Similarly, a print of the American Revolution issued in the eighteenth century will be worth several times more than a similar image from the mid-nineteenth century. And even though the Civil War does not generally have quite as high a value ranking as the Revolutionary War, a Currier & Ives print of the Revolution is worth less than a similar one of the Civil War. The former is historical and the latter contemporary. And, even though the Revolution has a much higher value ranking than the Mexican-American war, Currier & Ives prints of the latter conflict, issued contemporaneously, are worth more than the firm’s prints of the war which took place a half-century before they were issued.

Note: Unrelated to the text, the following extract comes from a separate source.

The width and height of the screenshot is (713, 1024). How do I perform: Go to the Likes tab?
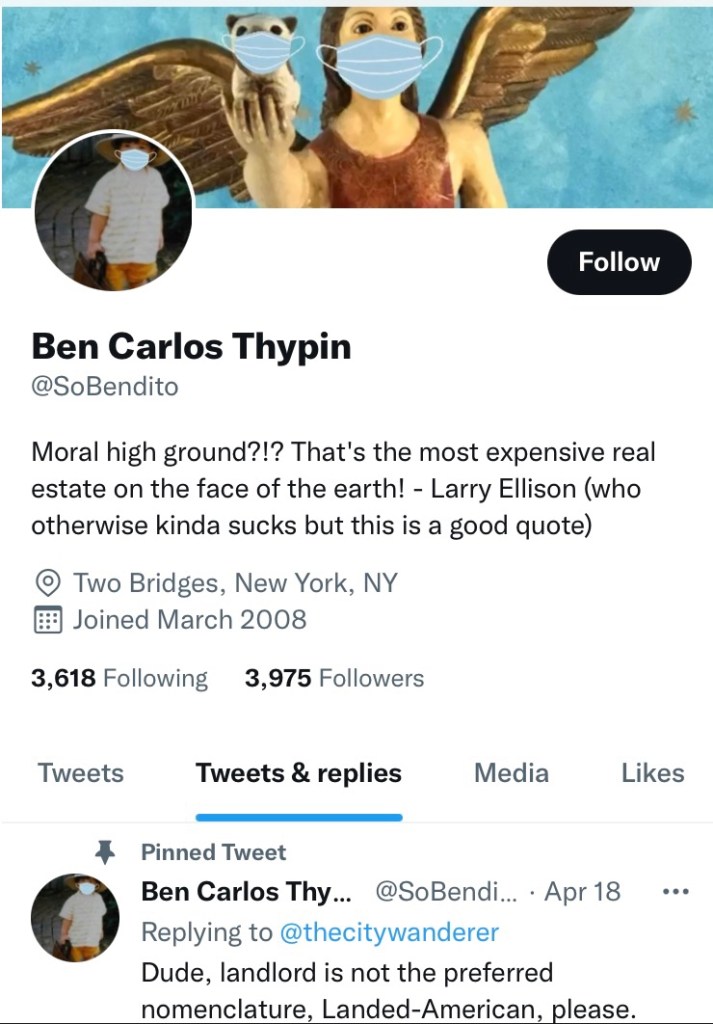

The main reason that this factor is so important in determining value is that the maker of a print with a contemporary subject has a privileged relationship with the subject that no future printmaker can have. The contemporary printmaker made the print when the subject was “happening” and so was part of his world in a way that a historical event or person is not part of a later printmaker’s world. The contemporary printmaker may have seen the subject in person, made a drawing ‘on-the-spot’ and certainly would have had a direct connection with the subject in a way that mattered, that is, not just as a part of the past. A contemporary printmaker understood and could picture the subject in a way that can never be duplicated by those in the future. This is a unique and important factor in printmaking, so such prints have an historical weight generally greater than any subsequent prints can have.

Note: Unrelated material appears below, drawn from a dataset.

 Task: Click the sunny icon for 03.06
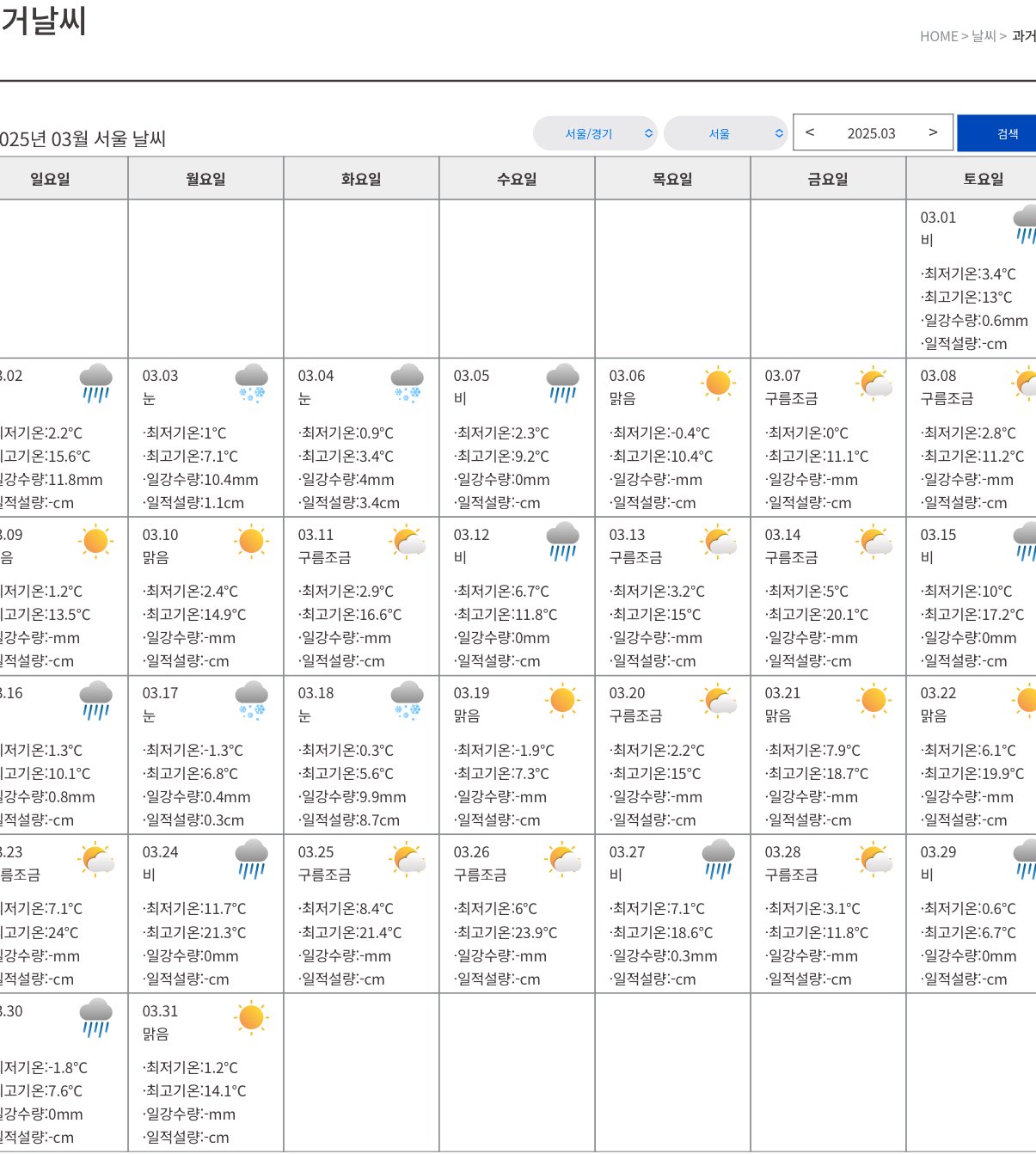click(718, 383)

This is not to say that any “historical” print (one showing a subject from the past) cannot have its own important connection with its subject. For instance, while portraits of Washington have always been popular, there was a flurry of such prints published in the 1850s and ‘60s. This was because as the conflict between the slave and free states began to heat up, George Washington came be used by those in the North as a symbol of Union. The first President was a man who believed above all else in holding together the country he helped found and those in the North used images of Washington to represent his ideals of Freedom and Union. Of course, it also a nice irony that Washington was himself from the South.

Thus the prints of Washington issued just before and during the Civil War have their own connection to their subject. Not one of contemporaneous time, but one of Washington as a symbol with great relevance to those in the country in that turbulent period. Contrast this with a very late nineteenth or early twentieth century print of Washington. Washington was still a symbol as “Father of his Country” but this was not something that touched Americans as deeply at that time as it had half-a-century before. Washington’s image became almost pro forma, something felt about deeply as we feel the meaning of the American flag today when we see it used as a backdrop for a political advertisement. Lots of people around the turn of the century still wanted images of Washington for their school, home or office (as they do today), but these prints are pretty much iconic, without the specific, deep-felt meaning of Washington prints in earlier times.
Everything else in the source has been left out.